In my last blog post I mentioned the yummy scalloped potatoes we had for Thanksgiving. I did not make these Gluten Free as I just didn’t think about it since there were only 3 tablespoons of flour in the recipe. But it would be quiet easy to substitute in corn starch as the thickener and leave the flour out. Next time I make these I’m going to try that and I’ll let you know how it goes.
I found the recipe on food.com by searching for Scalloped Potatoes (click here for the recipe).
Please note that I have a sensitivity to milk so I used Kalona SuperNatural milk. I’ve found that I don’t have any reactions to it. We also use their butter as well.
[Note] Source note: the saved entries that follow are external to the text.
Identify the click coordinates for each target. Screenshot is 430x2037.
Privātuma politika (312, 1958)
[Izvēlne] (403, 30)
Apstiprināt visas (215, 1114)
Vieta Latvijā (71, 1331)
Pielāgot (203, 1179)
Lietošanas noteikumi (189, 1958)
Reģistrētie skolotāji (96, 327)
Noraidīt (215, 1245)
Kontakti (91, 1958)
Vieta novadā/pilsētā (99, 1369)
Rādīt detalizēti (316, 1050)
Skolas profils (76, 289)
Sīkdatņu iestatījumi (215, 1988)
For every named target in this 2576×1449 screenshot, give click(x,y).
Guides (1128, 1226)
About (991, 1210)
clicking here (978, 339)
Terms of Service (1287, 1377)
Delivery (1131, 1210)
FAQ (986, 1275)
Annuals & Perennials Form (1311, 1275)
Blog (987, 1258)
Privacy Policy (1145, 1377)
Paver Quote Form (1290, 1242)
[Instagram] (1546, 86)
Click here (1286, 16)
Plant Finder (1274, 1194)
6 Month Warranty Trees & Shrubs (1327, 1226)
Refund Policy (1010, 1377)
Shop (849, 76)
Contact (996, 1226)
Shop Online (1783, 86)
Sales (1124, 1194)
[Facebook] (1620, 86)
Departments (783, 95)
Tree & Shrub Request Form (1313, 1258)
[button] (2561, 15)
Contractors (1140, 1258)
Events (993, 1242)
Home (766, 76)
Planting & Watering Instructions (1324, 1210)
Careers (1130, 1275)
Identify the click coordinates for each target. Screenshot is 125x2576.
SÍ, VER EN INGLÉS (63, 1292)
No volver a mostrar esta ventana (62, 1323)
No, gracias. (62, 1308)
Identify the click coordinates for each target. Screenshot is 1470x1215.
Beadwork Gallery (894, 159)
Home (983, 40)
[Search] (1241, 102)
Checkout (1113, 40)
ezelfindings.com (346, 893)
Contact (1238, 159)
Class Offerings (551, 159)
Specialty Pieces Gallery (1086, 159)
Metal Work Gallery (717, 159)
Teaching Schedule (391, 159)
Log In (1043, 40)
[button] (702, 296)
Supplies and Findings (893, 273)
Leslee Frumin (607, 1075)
Veggie hubby has a sensitivity to cheese so we only use organic raw milk cheese we get from Whole Foods or Beyond Organic.
I have to say these were the best Scalloped Potatoes I’ve ever had!
The recipe below is copied from here.
- 4 cups thinly sliced potatoes ( I used 5 medium Yukon Potatoes)
3 tablespoons butter
3 tablespoons flour
1 1/2 cups milk
1 teaspoon salt
1 dash cayenne pepper
1 cup grated sharp cheddar cheese
1/2 cup grated cheese, to sprinkle on top
In a small sauce pan, melt butter and blend in flour.
Let sit for a minute.
Add all of cold milk, stirring with a whisk.
Season with salt and cayenne.
Cook sauce on low until smooth and boiling, stirring occasionally with a whisk.
Reduce heat and stir in cheese.
Place a half of the sliced potatoes in a lightly greased one quart casserole dish.
Pour half of cheese sauce over potatoes.
Repeat with second layer of potatoes and cheese sauce.
Sprinkle the remaining cheese on top.
Top with some paprika for color.
Bake uncovered for about 1 hour at 350°F.